FOR Additional Reference: https://www.paloaltonetworks.com/cyberpedia/what-is-a-denial-of-service-attack-dos
Is there any evidence of this technique being used successfully by nation-states as part of warfare?
The following are evidence of DOS attack:
Hacker targets Scientology (2008):
In January 2008, a New Jersey teenager along with a gang of hackers launched a DDoS attack that crippled the Church of Scientology website for several days.
The group is dubbed Annoymous and is staunchly against the ‘religion’.
Dmitriy Guzner, who was 19 years old, was charged and convicted for the DDoS attack. The maximum penalty was 10 years prison and a $250,000 fine but he was ultimately sentenced to two years probation and was ordered to pay the Church of Scientology $37,500.
A second man has been charged for the attack.
Solar Sunrise (1998):
Originally thought to have been the efforts of Iraqi operatives, a systematic cyber attack was launched in the US which seized control of over 500 government and private computer systems. The hackers were exploiting computers running on the Sun Solaris operating system, hence collective attacks were called ‘Solar Sunrise’.
The US Government assembled a number of defense divisions including the FBI and the Defense Information Systems Agency to investigate the matter.
Much to everybody’s surprise, there were no Iraqi operatives involved in the hacking. Investigations resulted in the arrest of three teenagers from California.
While it was cased closed for ‘Solar Sunrise’, the attacks highlighted how a co-ordinated effort could affect an entire country’s IT infrastructure.
The Melissa virus (1999)
It was a very simple virus which ended up costing $80 million in damages.
The Melissa virus would infect Microsoft Word documents and automatically disseminates itself as an attachment via email. It would mail out to the first 50 names listed in an infected computer’s Outlook email address box.
The creator of Melissa, David Smith, said he did not intend for the virus to harm computers but was still arrested and sentenced to 20 months in prison.
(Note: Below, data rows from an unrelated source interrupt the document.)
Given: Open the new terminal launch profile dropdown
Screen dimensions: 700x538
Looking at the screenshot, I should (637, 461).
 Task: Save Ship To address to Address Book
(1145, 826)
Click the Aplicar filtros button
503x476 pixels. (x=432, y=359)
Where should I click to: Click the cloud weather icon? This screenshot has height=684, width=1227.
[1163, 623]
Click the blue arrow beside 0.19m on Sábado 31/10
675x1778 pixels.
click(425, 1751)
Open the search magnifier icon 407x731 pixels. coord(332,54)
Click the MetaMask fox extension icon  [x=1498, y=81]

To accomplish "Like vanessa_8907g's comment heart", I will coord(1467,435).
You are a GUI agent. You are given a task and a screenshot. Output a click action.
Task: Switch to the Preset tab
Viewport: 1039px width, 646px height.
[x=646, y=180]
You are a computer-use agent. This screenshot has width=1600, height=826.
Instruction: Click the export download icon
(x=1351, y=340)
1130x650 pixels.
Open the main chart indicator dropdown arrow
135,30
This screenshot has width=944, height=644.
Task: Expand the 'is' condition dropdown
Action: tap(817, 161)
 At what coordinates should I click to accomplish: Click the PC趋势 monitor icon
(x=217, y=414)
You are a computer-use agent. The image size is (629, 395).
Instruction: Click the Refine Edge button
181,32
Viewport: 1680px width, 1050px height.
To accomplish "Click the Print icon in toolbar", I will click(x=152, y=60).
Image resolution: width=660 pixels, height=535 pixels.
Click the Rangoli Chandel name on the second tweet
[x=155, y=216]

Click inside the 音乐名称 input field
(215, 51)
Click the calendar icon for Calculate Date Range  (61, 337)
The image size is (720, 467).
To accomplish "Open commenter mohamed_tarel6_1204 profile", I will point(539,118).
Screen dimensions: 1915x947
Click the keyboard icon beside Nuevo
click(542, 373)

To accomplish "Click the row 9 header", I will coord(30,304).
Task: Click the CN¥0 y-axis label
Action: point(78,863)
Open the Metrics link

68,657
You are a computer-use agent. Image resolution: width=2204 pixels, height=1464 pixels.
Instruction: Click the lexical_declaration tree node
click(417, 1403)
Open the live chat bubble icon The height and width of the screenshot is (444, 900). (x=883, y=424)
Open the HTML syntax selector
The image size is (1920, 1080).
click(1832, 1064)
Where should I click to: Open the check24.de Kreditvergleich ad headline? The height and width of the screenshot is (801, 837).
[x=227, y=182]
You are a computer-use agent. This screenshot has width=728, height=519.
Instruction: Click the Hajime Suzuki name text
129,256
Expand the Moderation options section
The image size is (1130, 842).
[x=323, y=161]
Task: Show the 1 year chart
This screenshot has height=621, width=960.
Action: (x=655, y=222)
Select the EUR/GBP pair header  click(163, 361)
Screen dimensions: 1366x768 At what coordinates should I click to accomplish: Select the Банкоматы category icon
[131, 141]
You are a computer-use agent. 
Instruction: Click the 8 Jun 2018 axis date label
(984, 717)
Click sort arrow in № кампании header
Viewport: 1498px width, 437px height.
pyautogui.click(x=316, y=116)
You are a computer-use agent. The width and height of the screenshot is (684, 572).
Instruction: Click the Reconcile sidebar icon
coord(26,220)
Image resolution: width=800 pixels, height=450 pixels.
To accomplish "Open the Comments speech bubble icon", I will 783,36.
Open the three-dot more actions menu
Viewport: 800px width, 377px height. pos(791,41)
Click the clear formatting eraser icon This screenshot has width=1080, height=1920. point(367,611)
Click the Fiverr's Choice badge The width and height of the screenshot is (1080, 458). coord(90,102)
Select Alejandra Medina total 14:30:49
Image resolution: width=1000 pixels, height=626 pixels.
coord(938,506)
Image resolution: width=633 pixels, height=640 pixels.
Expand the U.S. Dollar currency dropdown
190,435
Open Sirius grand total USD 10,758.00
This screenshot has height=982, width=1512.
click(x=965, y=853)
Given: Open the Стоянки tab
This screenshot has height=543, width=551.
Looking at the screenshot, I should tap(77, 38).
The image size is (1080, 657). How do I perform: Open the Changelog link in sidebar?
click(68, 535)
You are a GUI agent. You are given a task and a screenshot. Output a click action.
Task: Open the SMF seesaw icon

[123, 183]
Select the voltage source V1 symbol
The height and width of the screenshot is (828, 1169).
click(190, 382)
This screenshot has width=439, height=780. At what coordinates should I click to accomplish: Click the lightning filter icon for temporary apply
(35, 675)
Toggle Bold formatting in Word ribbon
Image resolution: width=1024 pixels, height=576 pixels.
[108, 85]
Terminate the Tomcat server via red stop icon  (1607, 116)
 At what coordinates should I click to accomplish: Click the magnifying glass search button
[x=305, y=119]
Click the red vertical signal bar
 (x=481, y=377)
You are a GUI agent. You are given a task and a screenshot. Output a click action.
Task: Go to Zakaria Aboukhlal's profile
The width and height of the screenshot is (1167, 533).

Incidentally, anti-virus software sales went gangbusters that year.
Internet attacked (2002):
In 2002, a cyber attack aimed squarely at all 13 domain name system’s root servers in the US almost brought the Internet to its knees. It was a DDoS attack which lasted for one hour. While it doesn’t some like a long time, it was the scale of the attack that was most alarming.
At that time, US Federal authorities described the attack as the largest and most complex in history.
Internet servers were severely strained for one hour although users probably didn’t experience any adverse effects. But if the attacks lasted any longer, it would have brought the Internet to a standstill.
Google China hit by cyber attack (2009):
When Google’s Chinese headquarters detected a security breech in mid-December, it opened up a whole can of worms (pun intended) implicating the Chinese Government.
Hackers had gained access to several Google’s corporate servers and intellectual property was stolen.
In a blog, Google said it has “evidence to suggest that a primary goal of the attackers was accessing the Gmail accounts of Chinse human rights activists”. As the company dug deeper, they found numerous Gmail of users from US, China and Europe had been routinely been accessed without permission. Those emails belonged to advocates of human rights in China.
All eyes darted towards the Chinse Government, which has been accused of flagrantly disregarding human rights for years.
Google entered the Chinese market with www.google.cn in 2006 and capitulated to China’s stringent Internet censorship regime. The cyber attacks in December 2009 resulted in the company’s re-evaluation of its business in the country.
In March 2010, Google relocated its servers for google.cn to Hong Kong in order to escape China’s Internet filtering policy.